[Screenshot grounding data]
···
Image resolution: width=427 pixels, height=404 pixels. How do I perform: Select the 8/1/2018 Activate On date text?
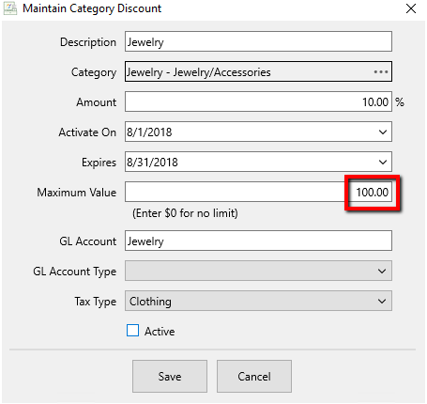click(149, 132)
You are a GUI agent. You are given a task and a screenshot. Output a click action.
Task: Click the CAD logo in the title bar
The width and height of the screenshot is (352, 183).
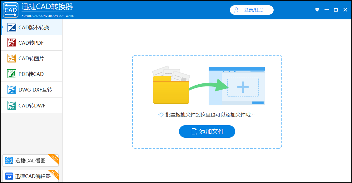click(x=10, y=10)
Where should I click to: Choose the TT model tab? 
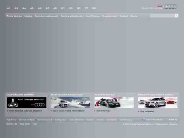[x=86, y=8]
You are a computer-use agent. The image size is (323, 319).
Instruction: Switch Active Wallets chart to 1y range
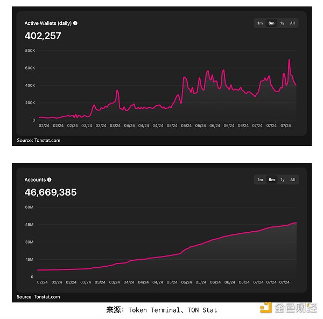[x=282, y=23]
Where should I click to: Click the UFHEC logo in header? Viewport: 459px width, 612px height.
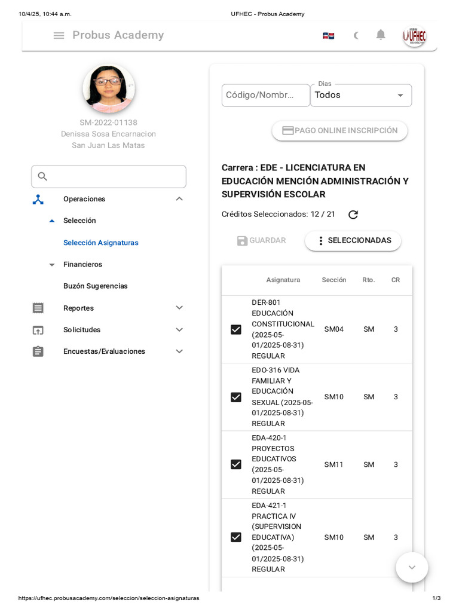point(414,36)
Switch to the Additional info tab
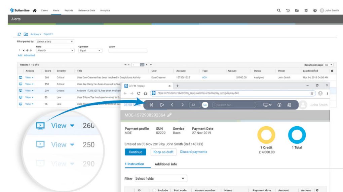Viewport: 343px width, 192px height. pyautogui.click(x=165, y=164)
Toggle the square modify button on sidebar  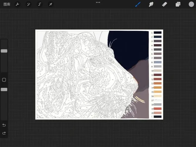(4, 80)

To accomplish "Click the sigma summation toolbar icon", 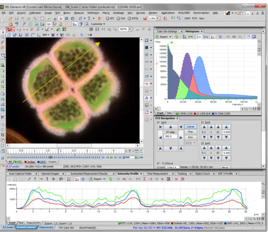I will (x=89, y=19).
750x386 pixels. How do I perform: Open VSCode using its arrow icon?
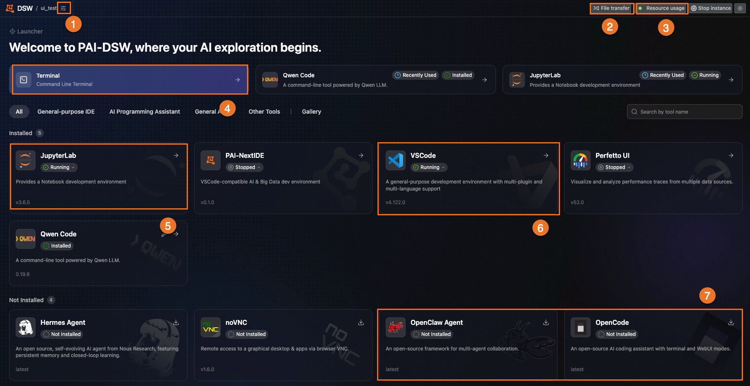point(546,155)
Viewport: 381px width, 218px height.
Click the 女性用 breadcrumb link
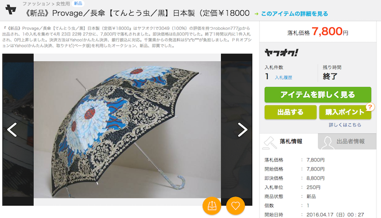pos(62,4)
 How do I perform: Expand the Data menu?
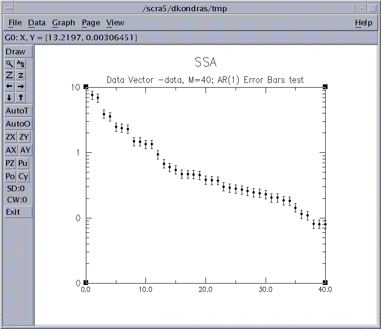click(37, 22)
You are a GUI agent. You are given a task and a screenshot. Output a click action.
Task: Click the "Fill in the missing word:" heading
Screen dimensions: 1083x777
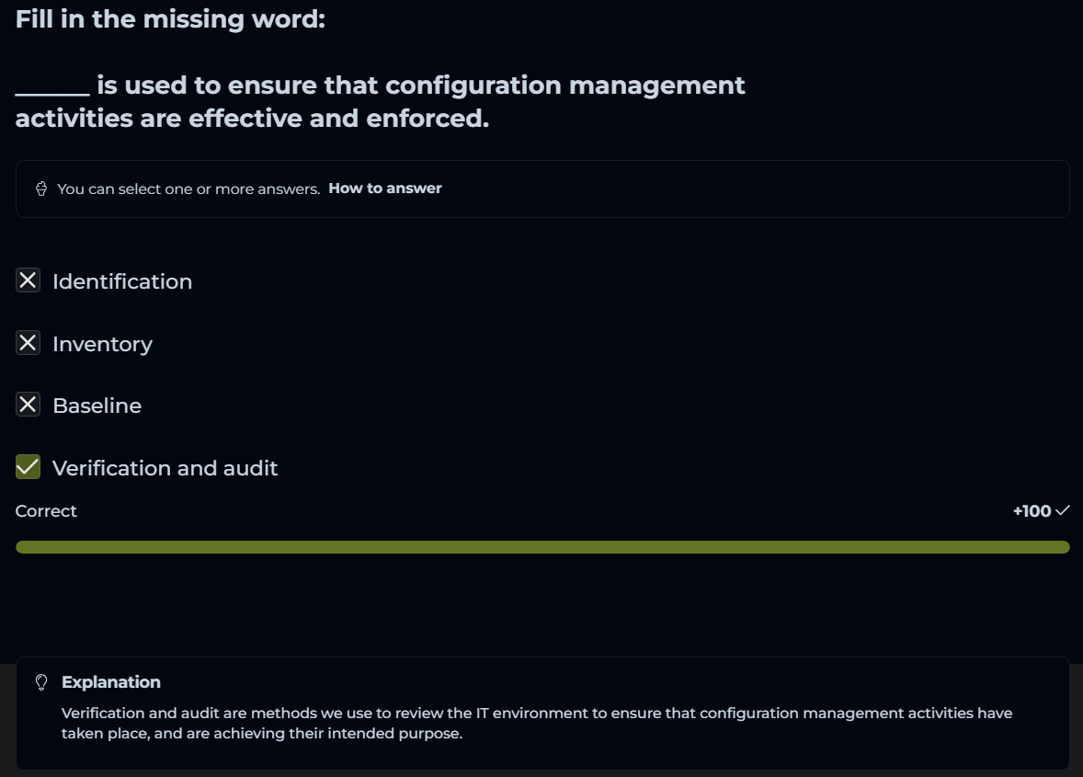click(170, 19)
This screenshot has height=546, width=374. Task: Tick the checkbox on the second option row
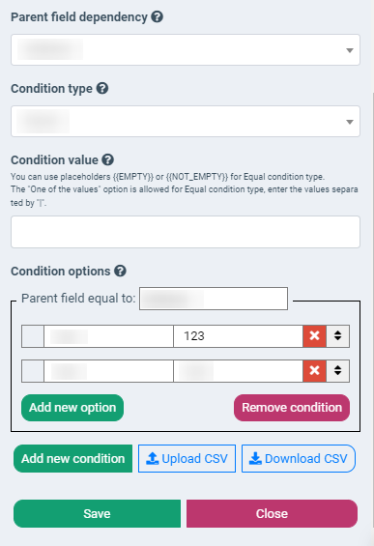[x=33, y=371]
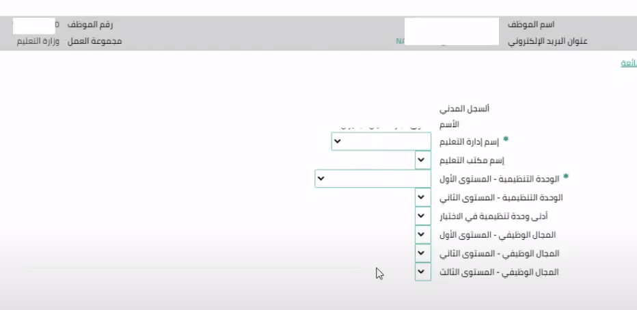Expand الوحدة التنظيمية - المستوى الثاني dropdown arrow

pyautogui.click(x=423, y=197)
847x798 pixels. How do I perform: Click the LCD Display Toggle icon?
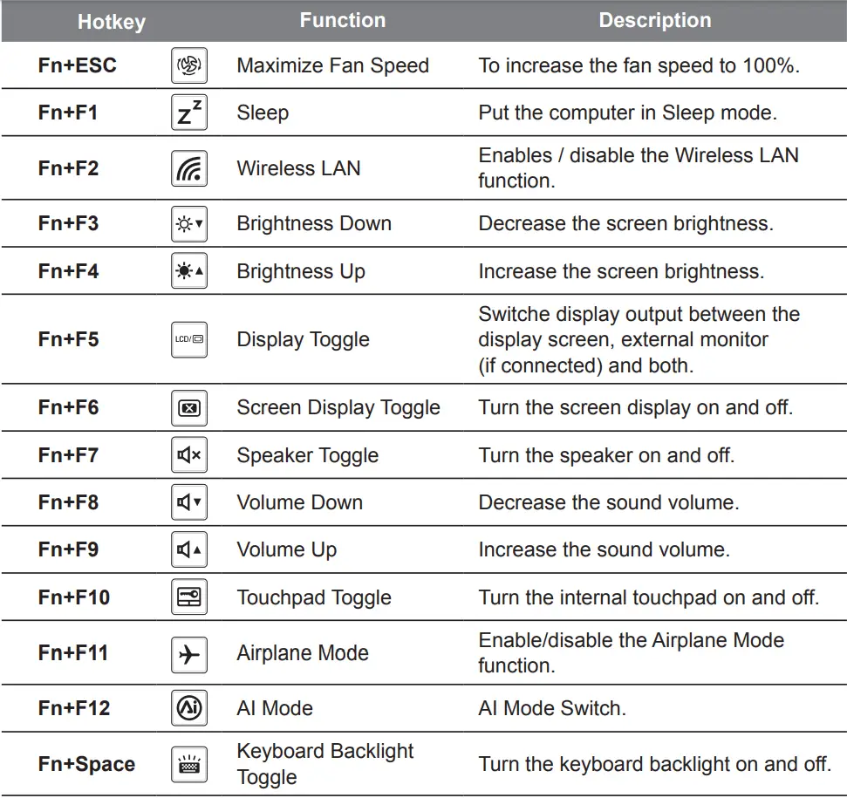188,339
···
» Assigned task
From the line that contains "How do I perform: Expand the Data menu?" down to the final line of the entries above, please copy each line exactly, excluding pictures.

» Output for this exercise
 How do I perform: Expand the Data menu?
click(37, 22)
You are a GUI agent. You are given a task and a screenshot. Output a click action.
Task: Click the "Fill in the missing word:" heading
Screen dimensions: 1083x777
click(170, 19)
This screenshot has height=546, width=374. Task: Tick the checkbox on the second option row
[x=33, y=371]
Expand الوحدة التنظيمية - المستوى الثاني dropdown arrow

pyautogui.click(x=423, y=197)
847x798 pixels. How do I perform: Click the LCD Display Toggle icon?
188,339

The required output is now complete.